:: Given text ::
+ + +
The Mac and Cheese recipe makes five servings, but you’re throwing a dinner party for nine people. Youre in luck: We’ve made it easy to scale our recipes up to greater yields (or down if you have fewer mouths to feed) by using baker’s percentages. Just follow these simple steps.

- Look in the scaling column of the recipe, and find the ingredient having a scaling value of 100%. Note the weight given. The 100% ingredient is usually the one that has the biggest effect on the yield of the recipe.

**Example:**The 100% ingredient in the Mac and Cheese recipe above is white cheddar cheese. - Calculate the scaling factor by dividing the number of servings (or grams) you want to make by the recipe yield.

**Example:**This recipe yields five servings. If you are making nine servings, the scaling factor is 9 ÷ 5 = 1.8. (You can use the weight of the yield rather than the servings to calculate the scaling factor: If you want to make 1,100 grams of mac and cheese from a recipe that yields 800 g as written, the scaling factor is 1,100 ÷ 800 = 1.4.)

- Calculate the scaled 100% value for the recipe by multiplying the weight of the 100% ingredient by the scaling factor from step 2.

**Example:**This five-serving recipe calls for 285 g of white cheddar, which is the 100% ingredient. To make nine servings, you will thus need 285 g x 1.8 = 513.0 g of white cheddar cheese. The scaled 100% value for this recipe is 513.0.
+ + +
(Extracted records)
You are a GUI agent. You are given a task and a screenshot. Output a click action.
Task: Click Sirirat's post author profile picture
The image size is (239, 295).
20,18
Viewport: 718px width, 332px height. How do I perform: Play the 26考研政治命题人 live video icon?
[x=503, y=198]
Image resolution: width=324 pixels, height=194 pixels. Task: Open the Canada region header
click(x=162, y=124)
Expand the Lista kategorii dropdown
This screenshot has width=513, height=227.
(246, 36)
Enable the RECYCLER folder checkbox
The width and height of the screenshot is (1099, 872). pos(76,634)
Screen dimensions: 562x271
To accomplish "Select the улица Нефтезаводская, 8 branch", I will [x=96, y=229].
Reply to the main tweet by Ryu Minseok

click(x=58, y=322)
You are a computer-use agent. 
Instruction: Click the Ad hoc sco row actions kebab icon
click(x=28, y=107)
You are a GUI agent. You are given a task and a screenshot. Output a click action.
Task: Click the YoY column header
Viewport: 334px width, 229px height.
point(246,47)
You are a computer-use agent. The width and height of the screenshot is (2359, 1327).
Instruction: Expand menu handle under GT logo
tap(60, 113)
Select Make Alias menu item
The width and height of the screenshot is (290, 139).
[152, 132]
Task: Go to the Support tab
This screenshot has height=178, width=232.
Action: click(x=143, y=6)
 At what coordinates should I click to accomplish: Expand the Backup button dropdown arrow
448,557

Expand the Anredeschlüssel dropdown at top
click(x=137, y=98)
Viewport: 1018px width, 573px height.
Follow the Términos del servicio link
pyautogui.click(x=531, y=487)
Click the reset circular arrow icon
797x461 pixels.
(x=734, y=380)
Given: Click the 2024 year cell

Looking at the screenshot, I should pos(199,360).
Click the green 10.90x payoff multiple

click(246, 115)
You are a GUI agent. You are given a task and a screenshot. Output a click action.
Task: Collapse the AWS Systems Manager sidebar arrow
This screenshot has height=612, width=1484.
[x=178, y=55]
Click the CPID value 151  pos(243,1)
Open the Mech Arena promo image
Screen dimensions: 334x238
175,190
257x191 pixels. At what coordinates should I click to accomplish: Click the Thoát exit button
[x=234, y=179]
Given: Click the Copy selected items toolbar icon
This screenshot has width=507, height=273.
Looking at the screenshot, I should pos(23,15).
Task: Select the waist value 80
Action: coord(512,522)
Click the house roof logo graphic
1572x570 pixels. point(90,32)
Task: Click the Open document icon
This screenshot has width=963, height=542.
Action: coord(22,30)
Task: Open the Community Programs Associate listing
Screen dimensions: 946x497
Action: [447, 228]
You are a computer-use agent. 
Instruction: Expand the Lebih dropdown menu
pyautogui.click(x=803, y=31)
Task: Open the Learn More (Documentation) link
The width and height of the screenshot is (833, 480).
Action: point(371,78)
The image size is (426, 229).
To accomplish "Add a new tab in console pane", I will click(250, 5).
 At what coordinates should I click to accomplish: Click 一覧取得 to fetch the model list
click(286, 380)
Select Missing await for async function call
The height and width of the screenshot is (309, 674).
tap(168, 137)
+ + +
:: Complete the following ::
1. Retype the passage of the recipe-scaling text starting with "- Look in the" and going on through "from step 2.".
2. In the recipe-scaling text, which ingredient is the 100% ingredient in the Mac and Cheese recipe?
3. Proceed with the text on scaling recipes with baker's percentages, picking up after its last sentence.

:: Per-task outputs ::
1.
- Look in the scaling column of the recipe, and find the ingredient having a scaling value of 100%. Note the weight given. The 100% ingredient is usually the one that has the biggest effect on the yield of the recipe.

**Example:**The 100% ingredient in the Mac and Cheese recipe above is white cheddar cheese. - Calculate the scaling factor by dividing the number of servings (or grams) you want to make by the recipe yield.

**Example:**This recipe yields five servings. If you are making nine servings, the scaling factor is 9 ÷ 5 = 1.8. (You can use the weight of the yield rather than the servings to calculate the scaling factor: If you want to make 1,100 grams of mac and cheese from a recipe that yields 800 g as written, the scaling factor is 1,100 ÷ 800 = 1.4.)

- Calculate the scaled 100% value for the recipe by multiplying the weight of the 100% ingredient by the scaling factor from step 2.

2. White cheddar cheese.

3.
- Calculate the scaled weight for every other ingredient in the recipe by multiplying its scaling percentage by the scaled 100% value from above. You can ignore the weights and volumes given in the recipejust use the scaling percentages.

**Example:**The scaling percentage given for dry macaroni is 84%. Multiplying this by the scaled 100% from step 3, you find that 0.84 x 513.0 = 430.9. Similarly, you need 0.93 x 513.0 = 477.1 g of water or milk and 0.04 x 513.0 = 20.5 g of sodium citrate.

*Because volume measurements are often rounded to the nearest spoon or cup, you should not multiply or divide volumes when scaling a recipe up or down. Instead, scale the weights as described above, and then weigh the ingredients on a **digital scale**.*

*Adapted from* Modernist Cuisine at Home

Nelson Piffer Jr• January 30, 2013 •And less ( for example 3 persons ) ? Is it possible ?

Richard• January 30, 2013 •same process/ divide 3 by 5 = 0.60

multiply 0.60 by other ingredients

Nelson Piffer Jr• January 30, 2013 •Richard ; Thank you very much !!! Nelson

Tom• January 31, 2013 •Hi

Any chance of bringing out an iPhone app that does the scaling. Would be a great help at work …….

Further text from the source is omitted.